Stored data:
● ● ● ●

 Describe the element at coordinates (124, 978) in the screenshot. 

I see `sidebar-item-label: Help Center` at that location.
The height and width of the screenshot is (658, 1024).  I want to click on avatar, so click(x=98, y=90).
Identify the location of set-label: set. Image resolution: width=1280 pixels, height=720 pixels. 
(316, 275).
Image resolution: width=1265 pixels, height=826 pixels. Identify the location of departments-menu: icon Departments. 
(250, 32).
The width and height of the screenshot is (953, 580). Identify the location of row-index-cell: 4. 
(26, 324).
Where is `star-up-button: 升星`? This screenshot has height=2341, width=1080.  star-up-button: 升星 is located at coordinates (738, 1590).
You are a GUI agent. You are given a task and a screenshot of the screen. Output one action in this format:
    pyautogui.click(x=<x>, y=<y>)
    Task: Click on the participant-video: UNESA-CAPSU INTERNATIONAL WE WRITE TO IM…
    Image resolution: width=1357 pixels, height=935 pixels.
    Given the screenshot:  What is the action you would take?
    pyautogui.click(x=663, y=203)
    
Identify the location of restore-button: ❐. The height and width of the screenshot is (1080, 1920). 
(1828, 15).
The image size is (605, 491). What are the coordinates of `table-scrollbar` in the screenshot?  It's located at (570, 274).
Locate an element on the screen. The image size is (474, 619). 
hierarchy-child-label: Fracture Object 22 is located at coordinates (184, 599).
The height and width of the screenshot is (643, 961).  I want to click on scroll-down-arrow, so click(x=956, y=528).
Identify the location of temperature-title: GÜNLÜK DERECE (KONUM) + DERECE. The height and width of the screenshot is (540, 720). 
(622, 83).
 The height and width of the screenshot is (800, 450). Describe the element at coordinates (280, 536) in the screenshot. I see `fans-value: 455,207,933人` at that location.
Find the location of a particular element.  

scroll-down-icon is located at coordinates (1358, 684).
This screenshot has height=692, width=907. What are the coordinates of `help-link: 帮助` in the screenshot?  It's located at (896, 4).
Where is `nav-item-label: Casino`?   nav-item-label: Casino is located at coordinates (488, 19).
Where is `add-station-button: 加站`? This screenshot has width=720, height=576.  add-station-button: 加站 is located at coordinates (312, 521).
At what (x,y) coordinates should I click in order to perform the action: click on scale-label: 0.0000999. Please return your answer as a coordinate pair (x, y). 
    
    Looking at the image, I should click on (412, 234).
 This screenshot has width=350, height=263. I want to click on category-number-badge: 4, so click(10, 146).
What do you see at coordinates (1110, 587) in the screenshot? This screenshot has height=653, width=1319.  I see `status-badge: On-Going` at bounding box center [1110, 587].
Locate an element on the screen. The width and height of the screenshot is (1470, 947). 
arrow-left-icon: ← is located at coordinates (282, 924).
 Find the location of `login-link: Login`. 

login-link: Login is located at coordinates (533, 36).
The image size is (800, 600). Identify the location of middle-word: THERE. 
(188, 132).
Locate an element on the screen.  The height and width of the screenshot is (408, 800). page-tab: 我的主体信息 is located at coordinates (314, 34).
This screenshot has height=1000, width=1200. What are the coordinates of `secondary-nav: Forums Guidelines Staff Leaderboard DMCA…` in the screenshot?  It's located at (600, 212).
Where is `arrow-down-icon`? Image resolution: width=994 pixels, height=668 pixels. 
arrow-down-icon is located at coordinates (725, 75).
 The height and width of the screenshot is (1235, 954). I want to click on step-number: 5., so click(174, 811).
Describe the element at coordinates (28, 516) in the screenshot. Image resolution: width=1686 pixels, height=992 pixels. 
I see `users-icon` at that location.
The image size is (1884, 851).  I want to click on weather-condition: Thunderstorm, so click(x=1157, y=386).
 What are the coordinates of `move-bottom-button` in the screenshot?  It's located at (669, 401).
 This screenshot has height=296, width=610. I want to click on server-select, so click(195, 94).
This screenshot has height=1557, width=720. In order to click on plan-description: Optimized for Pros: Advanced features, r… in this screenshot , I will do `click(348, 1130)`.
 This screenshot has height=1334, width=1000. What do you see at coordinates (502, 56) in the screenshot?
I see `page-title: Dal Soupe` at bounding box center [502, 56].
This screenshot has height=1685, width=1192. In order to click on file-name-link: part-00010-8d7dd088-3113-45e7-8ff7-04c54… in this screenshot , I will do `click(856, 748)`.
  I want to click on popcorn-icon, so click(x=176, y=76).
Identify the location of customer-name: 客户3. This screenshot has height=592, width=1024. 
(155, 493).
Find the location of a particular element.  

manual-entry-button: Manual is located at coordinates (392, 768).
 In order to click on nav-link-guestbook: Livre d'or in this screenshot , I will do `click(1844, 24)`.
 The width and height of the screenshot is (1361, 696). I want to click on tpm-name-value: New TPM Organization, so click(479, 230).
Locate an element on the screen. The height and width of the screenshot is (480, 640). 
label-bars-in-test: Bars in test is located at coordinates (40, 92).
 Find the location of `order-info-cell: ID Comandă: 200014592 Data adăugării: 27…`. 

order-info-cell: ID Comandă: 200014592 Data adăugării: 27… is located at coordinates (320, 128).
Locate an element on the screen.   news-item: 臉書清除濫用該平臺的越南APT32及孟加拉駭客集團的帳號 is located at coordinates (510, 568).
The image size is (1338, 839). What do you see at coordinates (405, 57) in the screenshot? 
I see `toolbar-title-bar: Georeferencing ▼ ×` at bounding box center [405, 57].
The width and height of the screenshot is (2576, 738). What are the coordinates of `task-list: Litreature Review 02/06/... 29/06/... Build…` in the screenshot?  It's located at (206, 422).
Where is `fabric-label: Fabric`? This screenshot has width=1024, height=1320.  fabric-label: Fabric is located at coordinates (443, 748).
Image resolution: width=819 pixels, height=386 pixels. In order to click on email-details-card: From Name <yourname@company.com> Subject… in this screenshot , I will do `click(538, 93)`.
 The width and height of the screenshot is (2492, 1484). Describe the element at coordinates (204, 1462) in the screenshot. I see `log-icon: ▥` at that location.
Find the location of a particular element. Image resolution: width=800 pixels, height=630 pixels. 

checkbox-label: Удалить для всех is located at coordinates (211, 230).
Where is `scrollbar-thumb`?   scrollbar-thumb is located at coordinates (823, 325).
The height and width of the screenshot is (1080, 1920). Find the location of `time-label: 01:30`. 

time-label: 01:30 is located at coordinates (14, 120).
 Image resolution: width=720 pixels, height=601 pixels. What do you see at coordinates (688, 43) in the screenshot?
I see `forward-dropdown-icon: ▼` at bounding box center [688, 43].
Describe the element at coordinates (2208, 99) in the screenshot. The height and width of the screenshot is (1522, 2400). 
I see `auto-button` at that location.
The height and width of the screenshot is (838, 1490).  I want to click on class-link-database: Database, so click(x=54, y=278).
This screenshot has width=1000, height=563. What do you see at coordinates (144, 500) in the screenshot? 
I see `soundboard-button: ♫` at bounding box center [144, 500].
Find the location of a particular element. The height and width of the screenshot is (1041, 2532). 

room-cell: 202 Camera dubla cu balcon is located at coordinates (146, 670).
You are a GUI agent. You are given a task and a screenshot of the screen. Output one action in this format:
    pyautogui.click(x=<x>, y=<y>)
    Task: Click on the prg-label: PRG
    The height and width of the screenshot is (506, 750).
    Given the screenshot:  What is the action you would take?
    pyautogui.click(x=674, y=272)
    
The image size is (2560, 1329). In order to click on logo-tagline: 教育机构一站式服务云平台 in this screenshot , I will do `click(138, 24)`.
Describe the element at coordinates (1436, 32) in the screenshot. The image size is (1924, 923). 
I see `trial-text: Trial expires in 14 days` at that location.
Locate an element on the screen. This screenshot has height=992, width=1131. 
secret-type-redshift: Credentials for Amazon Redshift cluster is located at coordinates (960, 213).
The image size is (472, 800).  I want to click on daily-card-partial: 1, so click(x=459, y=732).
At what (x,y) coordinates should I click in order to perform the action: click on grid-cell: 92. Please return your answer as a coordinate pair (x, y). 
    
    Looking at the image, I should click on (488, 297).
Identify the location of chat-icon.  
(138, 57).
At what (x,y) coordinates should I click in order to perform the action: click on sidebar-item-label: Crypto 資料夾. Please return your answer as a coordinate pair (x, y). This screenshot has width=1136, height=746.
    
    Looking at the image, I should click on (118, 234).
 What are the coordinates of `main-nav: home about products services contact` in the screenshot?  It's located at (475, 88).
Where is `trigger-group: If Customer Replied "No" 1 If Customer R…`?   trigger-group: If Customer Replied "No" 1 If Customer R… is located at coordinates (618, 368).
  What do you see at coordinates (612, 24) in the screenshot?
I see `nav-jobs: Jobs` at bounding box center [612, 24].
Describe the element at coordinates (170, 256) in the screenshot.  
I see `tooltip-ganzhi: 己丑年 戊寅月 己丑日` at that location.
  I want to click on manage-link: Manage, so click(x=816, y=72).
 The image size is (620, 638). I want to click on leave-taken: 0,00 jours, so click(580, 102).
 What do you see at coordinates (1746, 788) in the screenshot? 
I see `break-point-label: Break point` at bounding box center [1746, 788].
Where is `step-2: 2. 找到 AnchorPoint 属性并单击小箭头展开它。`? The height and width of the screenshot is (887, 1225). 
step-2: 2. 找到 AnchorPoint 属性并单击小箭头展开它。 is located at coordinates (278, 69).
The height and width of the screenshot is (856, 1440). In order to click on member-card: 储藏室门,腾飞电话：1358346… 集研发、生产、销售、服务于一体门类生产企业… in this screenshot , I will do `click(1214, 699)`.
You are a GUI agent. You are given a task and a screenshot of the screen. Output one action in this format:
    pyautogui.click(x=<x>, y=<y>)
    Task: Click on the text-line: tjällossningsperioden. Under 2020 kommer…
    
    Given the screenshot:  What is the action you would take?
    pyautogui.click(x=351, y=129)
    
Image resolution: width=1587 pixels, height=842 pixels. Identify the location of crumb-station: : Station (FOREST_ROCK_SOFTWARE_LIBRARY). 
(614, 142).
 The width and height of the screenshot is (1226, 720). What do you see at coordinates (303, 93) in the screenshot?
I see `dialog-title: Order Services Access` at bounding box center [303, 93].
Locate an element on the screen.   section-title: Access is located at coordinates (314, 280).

● ● ● ●

WHAT YOU HAVE TO DO -> Quote the stored data word for word, starting at the beginning and ending with the line that contains "The height and width of the screenshot is (658, 1024).".

SOLUTION ->
 Describe the element at coordinates (124, 978) in the screenshot. 

I see `sidebar-item-label: Help Center` at that location.
The height and width of the screenshot is (658, 1024).  I want to click on avatar, so click(x=98, y=90).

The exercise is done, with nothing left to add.